A partir del ADN de las muestras de sangre de estos 835 participantes, los investigadores identificaron cambios genéticos específicos en dos genes del complemento, C1QA y CR1, vinculados a aquellas personas en quienes se deterioraba más rápidamente la capacidad para distinguir las letras con menos contraste. Los pacientes con cambios genéticos en el gen C1QA eran 71 por ciento más proclives a tener dificultad para detectar el contraste visual, en tanto que aquellas con cambios genéticos en el gen CR1 tenían un 40 por ciento más de riesgo de sufrir una disminución de su capacidad para detectar el contraste.    

Estos genes del complemento, que se descubrió están vinculados a la gravedad de la pérdida visual por esclerosis múltiple, contienen las instrucciones genéticas para formar las proteínas del complemento. 

“Tradicionalmente, se consideraba que las proteínas del complemento eran parte del sistema inmunitario, uniéndose a los anticuerpos y ayudándoles a destruir las células infectadas del cuerpo,” señala el Dr. Calabresi. “Pero hace una década, otros investigadores descubrieron que las proteínas del complemento se unen a las conexiones entre las neuronas y contribuyen a que crezcan en direcciones específicas.

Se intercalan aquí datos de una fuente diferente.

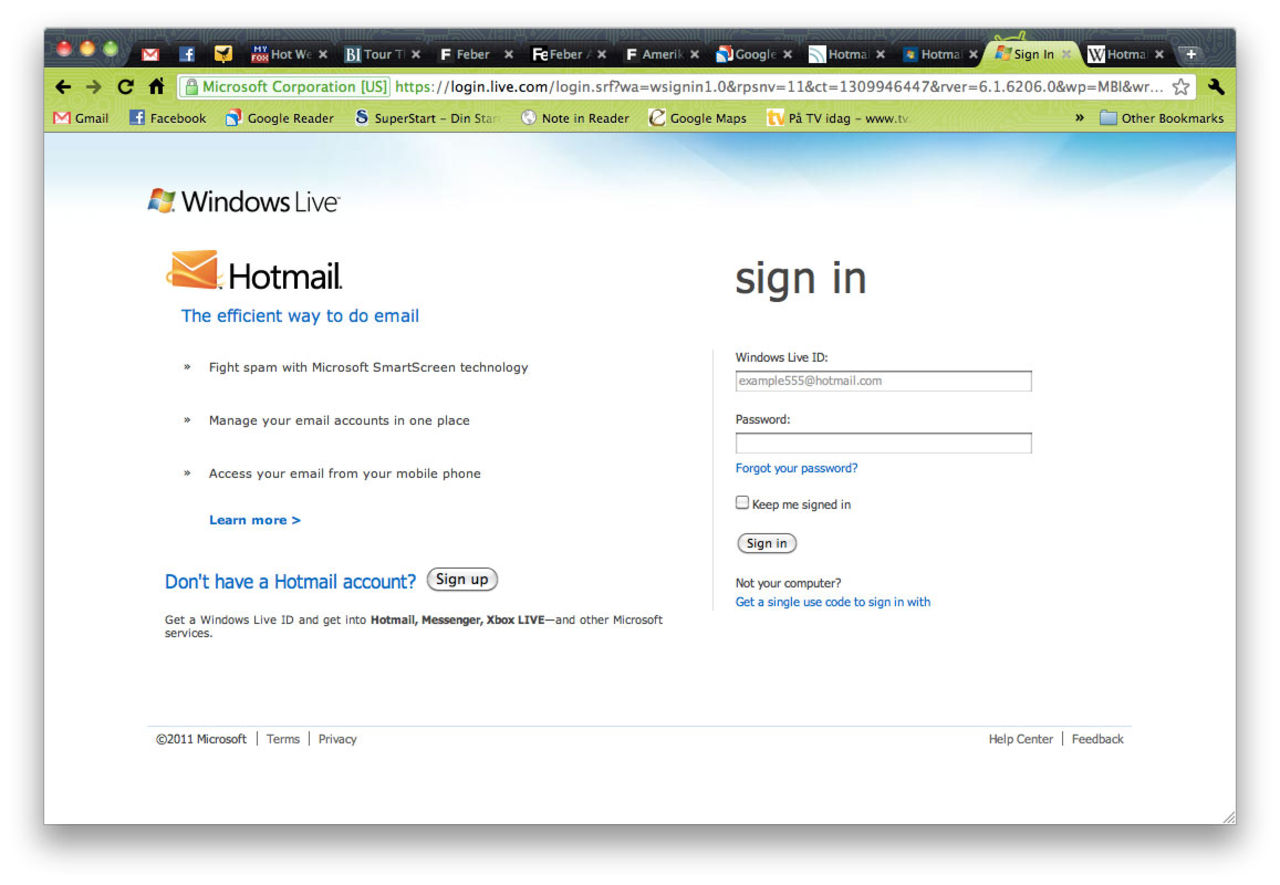Screen dimensions: 1280x885
Task: Enable Keep me signed in
Action: (742, 502)
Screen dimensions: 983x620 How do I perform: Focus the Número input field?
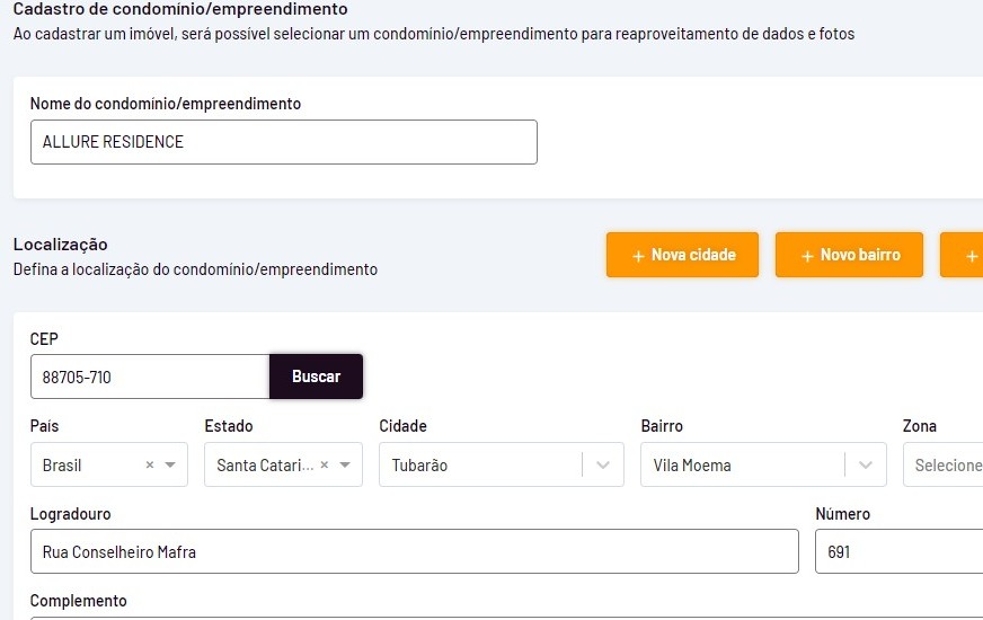(900, 551)
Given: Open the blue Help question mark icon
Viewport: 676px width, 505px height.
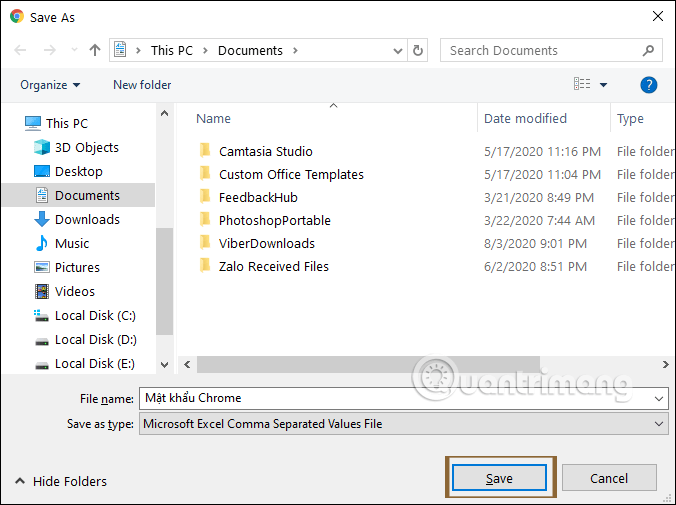Looking at the screenshot, I should point(648,85).
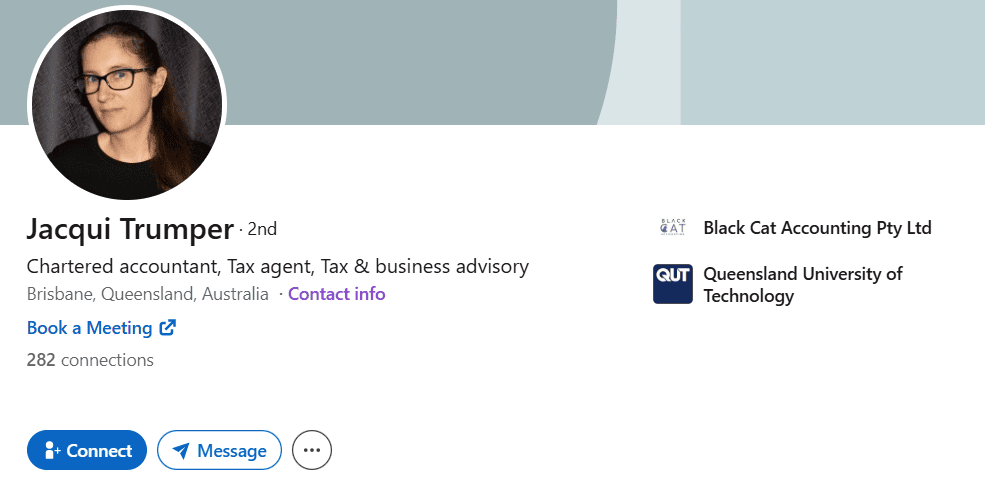Click the Brisbane, Queensland, Australia location text

click(148, 294)
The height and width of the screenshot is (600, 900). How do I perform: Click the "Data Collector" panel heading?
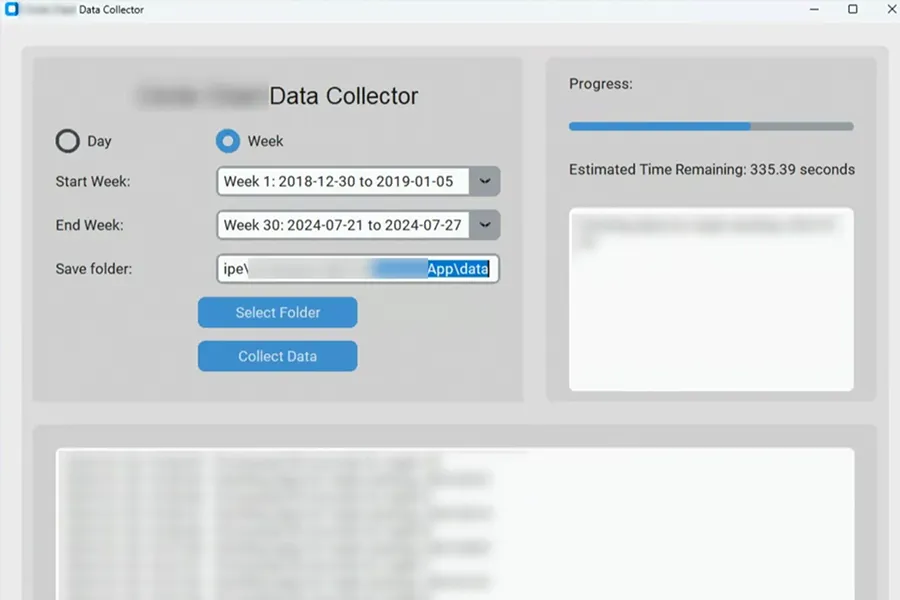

Sin embargo, también se descubrió que demasiado complemento ocasiona daño a las células nerviosas, y tarde o temprano, las mata. Nuestros hallazgos encajan bien dentro de este sistema.” 

“Nuestro siguiente paso va a ser repetir estos estudios con poblaciones más grandes,” indica Kathryn Fitzgerald, Sc.D., profesora adjunta de neurología en la Facultad de Medicina de la Universidad Johns Hopkins, y primera autora del informe publicado. “Después, será necesario realizar también estudios en animales para analizar más la función de las proteínas del complemento de manera que podamos comprender el mecanismo detrás de su participación en la destrucción de las células nerviosas en las personas con esclerosis múltiple. A partir de ahí, posiblemente podamos pensar en cómo diseñar nuevos tratamientos.”